In "The Sweet Hereafter," Ian Holm plays an ambulance-chasing lawyer who arrives in a Canadian mountain hamlet to sign up grieving parents for a lawsuit in the wake of a fatal school bus accident.
If that was all there was to it, director Atom Egoyan ("Exotica") might have been credited with taking a cinematically handsome pot-shot at lawyers. But this film is intrinsically much, much deeper.
The naked emotion of tragedy weighs on every frame, and a great deal of it comes from Holm himself. As much as the audience would like to dismiss him as an opportunist, we can't because are witness to his own ongoing familial suffering as well.
He honestly wants to help these families recover somehow from the loss of their children, in part because his own daughter is lost to him in a heroine-addicted cloud from which she emerges to contact him only when she is broke, homeless or in jail.
"I am here to give your anger a voice," he tells the victims' parents. And he makes us want to believe him.
The story of the bus crash, and by association the history of the town, is told through Holm's interviews with survivors and parents.
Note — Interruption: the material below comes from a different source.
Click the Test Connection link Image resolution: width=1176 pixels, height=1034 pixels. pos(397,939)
Similar to the scenes in "Dead Man Walking" in which Sister Helen Prejean visits the families of the murder victims, these interviews become cascades of bottled anger, anguishing sorrow, regret, guilt and pity.
Also emerging from this quiltwork of emotion come long buried secrets of affairs, incest and other unpleasantness that put many of the families on edge.
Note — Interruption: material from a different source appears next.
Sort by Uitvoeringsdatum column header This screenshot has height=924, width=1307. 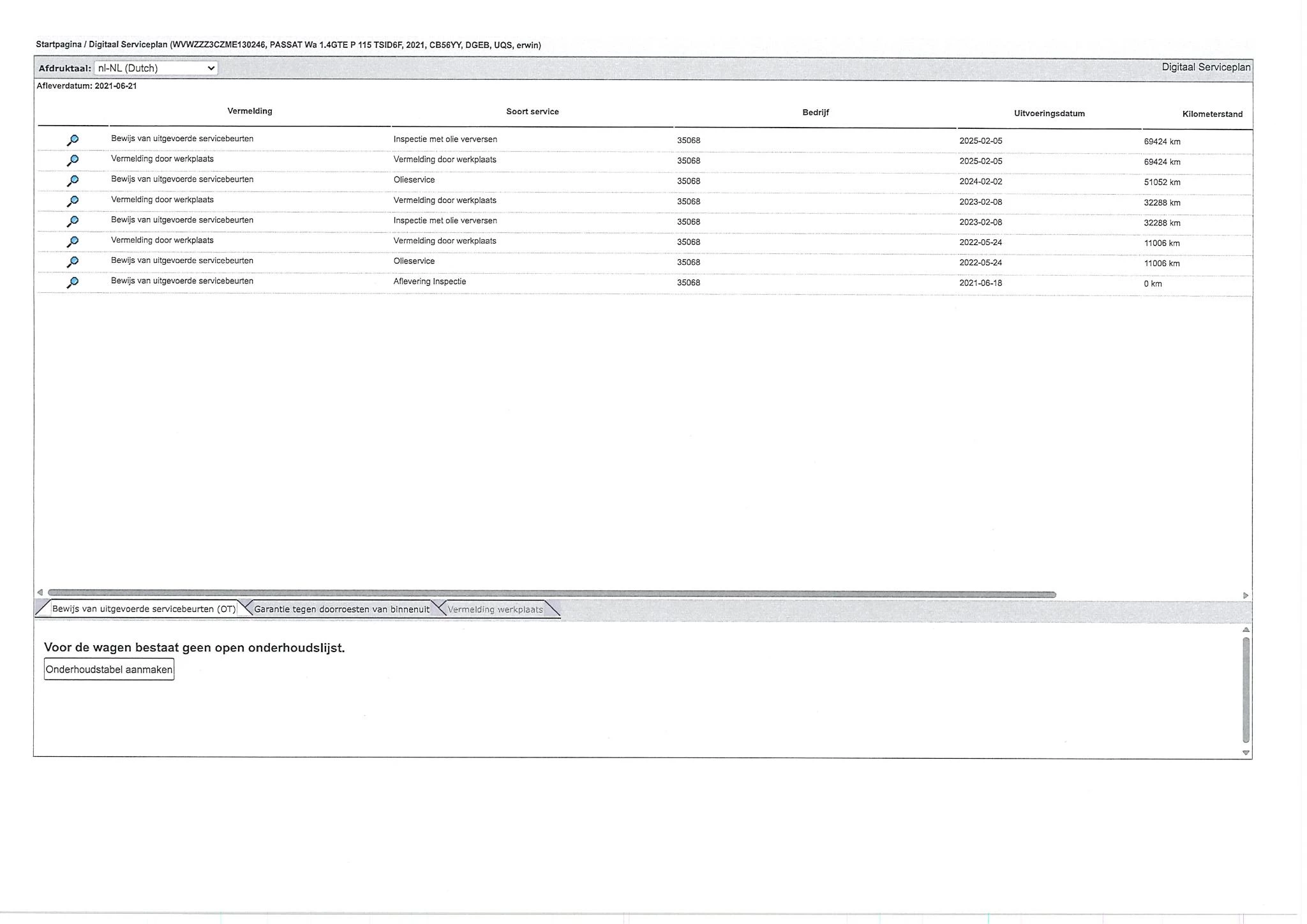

Ian Holm ("Big Night," "The Fifth Element"), who has been doing excellent work for years but is only now becoming widely recognized as one of filmdom's most versatile talents, brings to his opportunistic lawyer a quiet, somehow dignified shame.
He recognizes he is in the unpleasant business of assigning blame in the wake of a child's death, but convinces himself he's on a righteous path as an outlet for the energy he can't risk spending on his indignatious daughter.
In one of the film's early scenes, Holm nearly comes apart when his cell phone rings and he knows it's her. The tension between father and child is painful to watch as he says "I need to know what state you're in before I know how to talk to you."
This anxiety is contrasted by flashbacks to a time in her early childhood when she nearly died from a spider bite that swelled her throat. He is told by doctors that he may have to perform a makeshift tracheotomy before medical care arrives and in an eerily calm sequence shot from Holm's perspective we see the infant girl on his lap, one hand cradling her head and the other nervously gripping a knife.
But Holm's story is only part of the movie. The film follows the effects of the crash on several people, the most remarkable of which is the single teenage survivor, played by Sarah Polley, a young Uma Thurman look-alike who deserves an equal share of the credit for "Hereafter's" intensity.
Suddenly paralyzed from the waist down, her entire life is changed, yet she seems the most introspective about the accident -- perhaps in part because of the way it alters her very suspect relationship with her father.
Based on a novel by Russell Banks, "The Sweet Hereafter" was lovingly translated to film by Egoyan. His remarkably intimate script and his icy blue photography perfectly package this tale of a large tragedy begetting many smaller misfortunes.